What will I look like after sublingual surgery and what will I be able to do?

  1. The wound will be in our mouth so you will look the same although there may be a small drain that comes through the skin under your jaw .

  2. The small drain collects fluid which naturally occurs following your surgery. It is a small plastic tube which is inserted into the neck at the end of the operation and is attached to a plastic collection bottle into which the fluid drains. The drain helps to speed up wound healing and reduce infection.

  3. The drain is not painful can be carried around with you. It will usually be removed by a nurse a day after your operation when the drainage is minimal.   Drain removal is not painful.

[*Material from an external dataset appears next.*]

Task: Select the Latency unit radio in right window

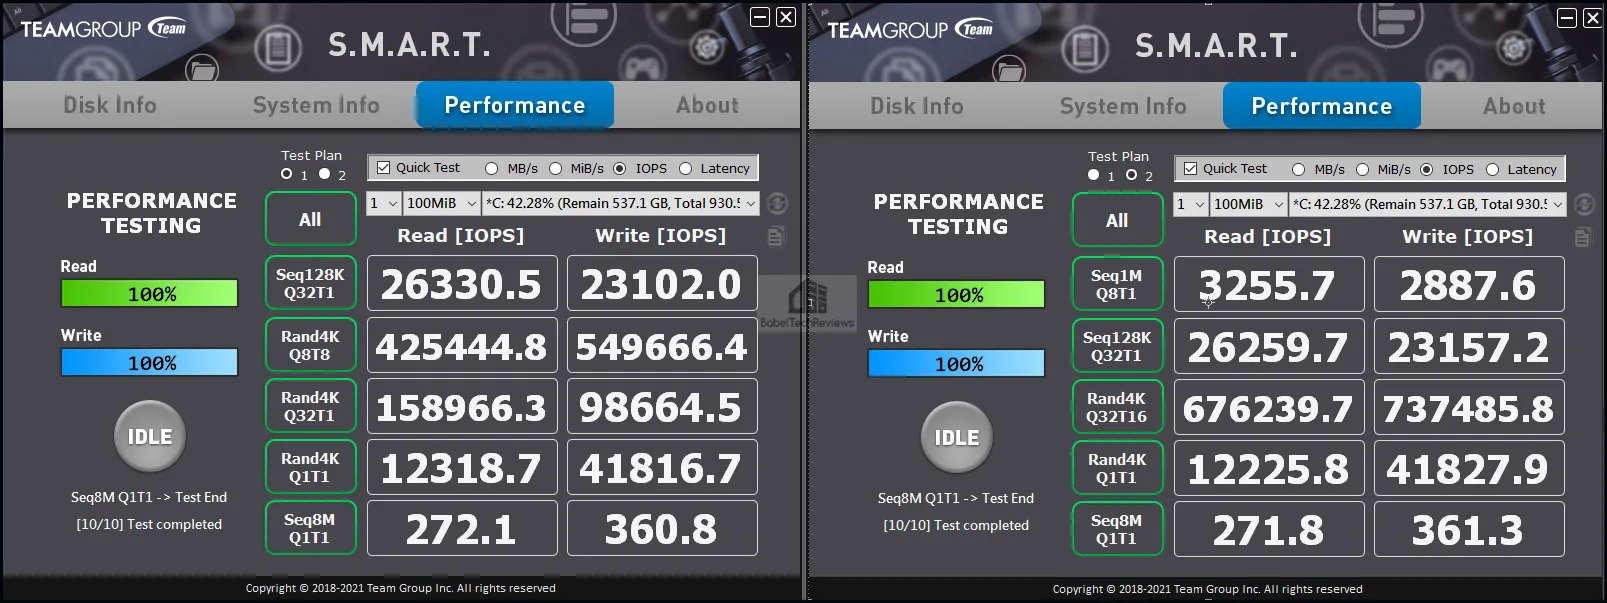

  4. You will feel some discomfort and stiffness around your jaw but you will be given some medication to help ease any pain and discomfort. Pain relief may be given in different ways such as injections, liquid medicine or tablets. Most patients say it was not as bad as they expected.

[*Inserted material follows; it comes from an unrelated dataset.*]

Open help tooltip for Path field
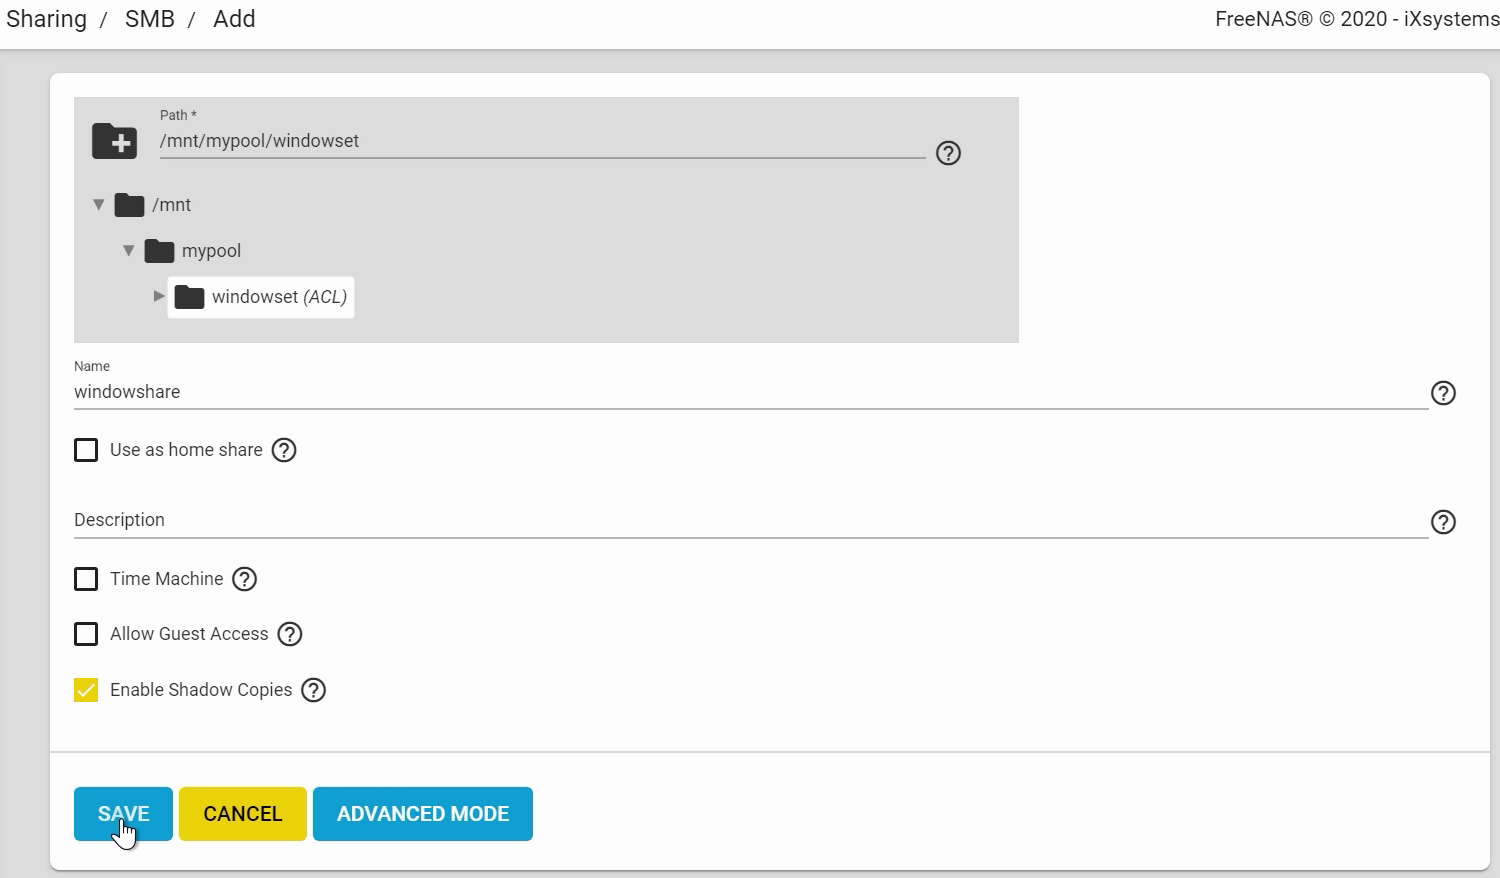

  5. For your own safety it is important that you do not get out of bed on your own immediately following your operation as you may be drowsy and weak. At first when you need to use the toilet a member of staff will need to assist you with a commode or bedpan. You will soon be able to walk to the bathroom yourself.

  6. You will have a nurse call bell within easy reach so that you can seek help from the ward staff as needed.

 

Will I have a sore mouth or neck?

When you wake from the anesthetic you will find that the inside of your mouth on that side is quite numb as the Dr McIvor inserts a lot of local anesthetic around the surgical area once you are asleep and prior to the operation.  This not only provides good pain relief but reduces the amount of intravenous pain relief he needs to give during the operation.  This helps to minimize the side effects of strong pain relief such as nausea and constipation.

You may find that your mouth is uncomfortable when you poke out your tongue or swallow.  This discomfort usually settles in a few days.

You will be given medication to take home to relieve the discomfort.  Please take it as described on the packet and take care not to exceed the recommended dose.

That side of your mouth may be tender to touch, with some numbness, which will gradually resolve as healing takes place.

Will it affect my eating and drinking?

As there will be an incision with sutures under the tongue it is best to have a soft diet for the first week. You will need to keep your mouth clean with frequent salt and water mouthwashes over that week.

What care do I need to take regarding my mouth wound?

As there will be an incision with sutures under the tongue it is best to have a soft diet for the first week. You will need to keep your mouth clean with frequent salt and water mouthwashes.

If the wound area becomes increasingly painful, red or swollen or you notice any swelling in the neck then please seek medical advice from Dr McIvor or your GP.

What rest do I need and when should I return to work?

You will need to take it easy while your mouth wound is healing. This means avoiding strenuous activity and heavy lifting for a couple of weeks. The wound area will gradually feel more comfortable and you will soon be able to enjoy your normal activities.

You will probably need to take one to two weeks off work depending on your occupation and the nature of your work.   Dr McIvor can issue you with a note for two weeks and then you should see your GP if more time is required.

What about my medications and tablets?

Please continue to take the medication you have been prescribed and ensure that you have a good supply. If you are unsure about any of the tablets you need to take, please check this with a nurse before you go home. Repeat prescriptions can be obtained from your GP.

What follow-up will there be?

Following your discharge you will need to be reviewed in the clinic to check how your wound is settling down and to discuss the laboratory report of the resected gland. You will usually receive the date and time for this appointment through the post or by phone from Dr McIvor’s secretary. Please contact Dr McIvor’s secretary (09 4887349) if you do not receive one shortly following discharge.